U.S. Pulls Away from Canada in World Championship Opener


U.S. attacker Sam Apuzzo celebrates after scoring one of her three goals Wednesday in a 16-11 win over Canada in the World Lacrosse Women's Championship opener at Towson.

TOWSON, Md. —  If the opening game of the World Lacrosse Women’s Championship was any indication, expect fireworks over the next 10 days at Towson University.

Charlotte North scored four goals in her international debut and Marie McCool and Sam Apuzzo added hat tricks to lead the host United States to a 16-11 win Wednesday over Canada.

The U.S., which has won three straight world championships and eight overall but has never claimed the title on home soil, led for the entirety of the game but did not truly pull away until late in the fourth quarter.

“This team is going to be a work in progress throughout the tournament as we get challenged by opponents and learn more about ourselves,” U.S. coach Jenny Levy said. “I love that the game got tight tonight. It really showed what we need to do to dig our cleats in and handle a little adversity.”

Playing at a blink-and-miss-it pace, the world’s top two teams put on a show. The first half alone featured three behind-the-back goals, a buzzer-beater called back and a spinning backhand blast.

The last one drew the loudest roar from the crowd at Unitas Stadium. It came off the stick of Dana Dobbie, Canada’s 37-year-old attacker who turned back the clock with three goals and a behind-the-back assist.

“I think if you just don’t stop playing, you don’t realize that you can’t do it anymore,” Dobbie joked.

“Dana Dobbie is going to be a thorn in our side until she decides to retire,” U.S. midfielder Emily Parros said. “But I’m OK with it. She’s a great competitor.”

What Dobbie did retire Wednesday was the notion that the U.S. would run the table in this tournament unopposed.

After the Americans opened a five-goal lead in the third quarter — the byproduct of a 10-man ride Canada coach Scott Teeter said caught the team by surprise — the Canadians answered with a three-goal run to start the fourth. A sidearm lefty rip from Dobbie from just inside the arc made it 12-10 with 10:53 remaining.

But Parros swung the momentum back in favor of the U.S., converting a look-away alley-oop feed from Kayla Treanor with a quick-stick goal that pushed the lead back to three with 7:10 remaining.

The U.S. outshot Canada 32-15 and scored three more goals during a late flurry to put the game away.

Parros finished with two goals, an assist, three draw controls and a caused turnover — factoring prominently in the full-field pressure scheme reminiscent of the U.S. team’s dominant run to the title in 2017 — to earn Player of the Match honors.

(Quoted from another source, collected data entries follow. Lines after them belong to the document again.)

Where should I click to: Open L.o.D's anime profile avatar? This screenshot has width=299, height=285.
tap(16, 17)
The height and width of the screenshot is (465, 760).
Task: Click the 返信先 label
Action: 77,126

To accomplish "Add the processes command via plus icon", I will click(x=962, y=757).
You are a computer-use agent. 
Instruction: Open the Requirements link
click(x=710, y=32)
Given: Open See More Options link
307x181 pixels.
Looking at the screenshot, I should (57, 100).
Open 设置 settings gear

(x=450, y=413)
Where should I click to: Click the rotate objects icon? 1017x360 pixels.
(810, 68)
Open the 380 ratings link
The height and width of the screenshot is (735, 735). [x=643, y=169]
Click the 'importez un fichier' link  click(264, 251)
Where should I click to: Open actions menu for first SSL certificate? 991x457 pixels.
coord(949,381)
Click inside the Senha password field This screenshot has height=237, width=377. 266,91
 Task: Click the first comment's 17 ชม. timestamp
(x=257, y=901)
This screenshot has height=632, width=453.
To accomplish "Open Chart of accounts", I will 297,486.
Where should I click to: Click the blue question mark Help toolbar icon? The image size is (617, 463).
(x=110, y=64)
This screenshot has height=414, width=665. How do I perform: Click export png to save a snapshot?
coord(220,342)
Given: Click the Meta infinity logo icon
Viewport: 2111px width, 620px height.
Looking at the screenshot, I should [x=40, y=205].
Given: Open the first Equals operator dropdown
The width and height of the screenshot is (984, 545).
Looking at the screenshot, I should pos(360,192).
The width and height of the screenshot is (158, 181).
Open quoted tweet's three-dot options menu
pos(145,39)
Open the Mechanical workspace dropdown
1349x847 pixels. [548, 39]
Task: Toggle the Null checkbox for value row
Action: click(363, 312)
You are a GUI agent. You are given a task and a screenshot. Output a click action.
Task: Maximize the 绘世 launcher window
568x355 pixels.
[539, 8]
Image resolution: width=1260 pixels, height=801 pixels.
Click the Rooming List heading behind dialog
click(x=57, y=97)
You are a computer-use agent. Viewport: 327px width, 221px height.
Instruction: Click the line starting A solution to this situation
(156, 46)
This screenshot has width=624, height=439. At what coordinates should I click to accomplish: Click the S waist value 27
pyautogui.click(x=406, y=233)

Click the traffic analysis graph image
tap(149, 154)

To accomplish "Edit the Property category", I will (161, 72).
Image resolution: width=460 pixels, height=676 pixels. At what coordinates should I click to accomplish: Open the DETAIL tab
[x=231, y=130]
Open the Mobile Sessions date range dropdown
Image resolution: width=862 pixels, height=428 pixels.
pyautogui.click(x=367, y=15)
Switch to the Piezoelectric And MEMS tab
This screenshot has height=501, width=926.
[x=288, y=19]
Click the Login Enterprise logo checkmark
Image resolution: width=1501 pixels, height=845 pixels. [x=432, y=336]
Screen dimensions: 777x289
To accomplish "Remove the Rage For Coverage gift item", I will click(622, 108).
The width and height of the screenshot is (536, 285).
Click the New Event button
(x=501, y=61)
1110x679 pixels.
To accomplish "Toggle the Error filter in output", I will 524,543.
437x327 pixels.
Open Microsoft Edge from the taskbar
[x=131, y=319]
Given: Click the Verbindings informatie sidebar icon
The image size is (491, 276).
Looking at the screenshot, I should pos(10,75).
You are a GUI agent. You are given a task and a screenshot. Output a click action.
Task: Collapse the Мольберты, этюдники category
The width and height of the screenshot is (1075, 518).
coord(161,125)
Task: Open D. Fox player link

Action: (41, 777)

“Transition is engrained into our program,” she said. “It’s who we are.”

After the game, hundreds of fans — mostly young girls — lined up behind 35 sections of steel barricade with their U.S. team posters for players to sign. The autograph line went more than 90 yards. The sight made Levy smile as she searched for her parents in the stands.

Asked if the moment was what she expected, Parros replied, “A hundred percent. I look out and I see all these little girls, and that’s why we do what we do. We want them to be in our position but even better the next time. Ten years ago, you could ask any little girl, who was on the World Cup team? They couldn’t do that. Now they can do that. We’re pushing the boundaries on where women’s lacrosse can go. This is a phenomenal start.”

On the other side of the stadium, Dobbie encountered her fair share of admirers as well. Whereas the U.S. fed off its transition, Canada fed off Dobbie’s creativity.

“The past couple World Cups we probably tried to play too much of a U.S. style of lacrosse. We know we can’t match it. We don’t have the numbers. We don’t have the university competitiveness to do that,” Dobbie said. “So we went back to more backyard lacrosse — freestyle, box lacrosse, move the ball, keep it hot and get the pass off where it is. I’m so happy that we’re playing that way at this point in the world championship.”

It wasn’t just Dobbie that challenged U.S. defenders. Aurora Cordingley had two goals and two assists and Alie Jimerson had a goal and three assists. Goalie Kameron Halsall kept Canada close with eight saves, including five in the first half.

Both teams are off Thursday. They pick up pool play again Friday when Canada plays Australia (5 p.m. ET) and the U.S. plays Scotland (8 p.m. ET).

“We want to see this team again,” Teeter said, “and hopefully it’s for the gold medal.”